### Your goal:
In the Ebola article below, how often are cases in West Africa doubling?

### Passage provided:
--
Ebola Is Probably Not Going to Kill You

By Justin Wier

Ebola hazmat suit on sale as Halloween costume

Costume stores are selling out of Hazmat suits as customers have Ebola on their minds this Halloween in Arlington, Va., on Friday, Oct. 17, 2014. Photo by Olivier Douliery/Abaca Press/MCT.

Just over a week ago, panic swept through northeastern Ohio when media outlets reported a woman had flown out of Cleveland while infected with Ebola.

The media’s treatment of the disease has been rather sensational. The New York Post recently ran a story reporting that someone who had recently traveled to Sudan was in isolation at a Brooklyn hospital. Sudan, however, is about as close to the affected region in West Africa as Brazil or France.

Heather Lorimer, an associate professor of biology at Youngstown State University, said students at YSU should not be worried about Ebola.

“[Ebola] is not a terribly contagious disease,” Lorimer said.

It breaks down like this: the average incubation period for Ebola is eight days. If everyone who was infected with Ebola infected just one other person, you would expect to see the number of cases in West Africa double every eight days. Cases are doubling every 30 to 31 days. This means that not every person with Ebola is transmitting the infection to others.

This is in spite of the fact that Liberia has a poor public health system — especially when compared to first world countries like the United States and Britain.
--
### Records provided:
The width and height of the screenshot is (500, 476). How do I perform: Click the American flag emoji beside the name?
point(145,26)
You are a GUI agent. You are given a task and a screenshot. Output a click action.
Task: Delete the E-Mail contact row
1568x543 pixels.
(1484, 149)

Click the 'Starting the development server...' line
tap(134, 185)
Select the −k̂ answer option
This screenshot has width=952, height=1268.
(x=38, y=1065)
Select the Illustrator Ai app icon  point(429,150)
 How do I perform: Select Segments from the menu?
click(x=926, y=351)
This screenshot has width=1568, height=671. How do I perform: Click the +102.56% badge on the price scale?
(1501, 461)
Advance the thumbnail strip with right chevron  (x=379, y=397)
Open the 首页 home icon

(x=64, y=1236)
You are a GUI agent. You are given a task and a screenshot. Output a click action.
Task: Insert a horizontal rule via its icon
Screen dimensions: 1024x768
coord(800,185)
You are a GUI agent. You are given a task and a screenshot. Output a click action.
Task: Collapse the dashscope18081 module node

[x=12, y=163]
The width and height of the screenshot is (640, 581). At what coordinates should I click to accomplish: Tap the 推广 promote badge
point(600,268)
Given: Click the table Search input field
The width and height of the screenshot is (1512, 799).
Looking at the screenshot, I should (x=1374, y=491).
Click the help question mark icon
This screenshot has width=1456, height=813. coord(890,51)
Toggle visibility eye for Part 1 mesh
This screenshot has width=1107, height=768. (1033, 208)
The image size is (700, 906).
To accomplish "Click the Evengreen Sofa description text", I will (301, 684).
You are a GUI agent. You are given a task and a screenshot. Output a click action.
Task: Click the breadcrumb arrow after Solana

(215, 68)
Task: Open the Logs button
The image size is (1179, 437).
--
### Reply to the exercise:
Every 30 to 31 days.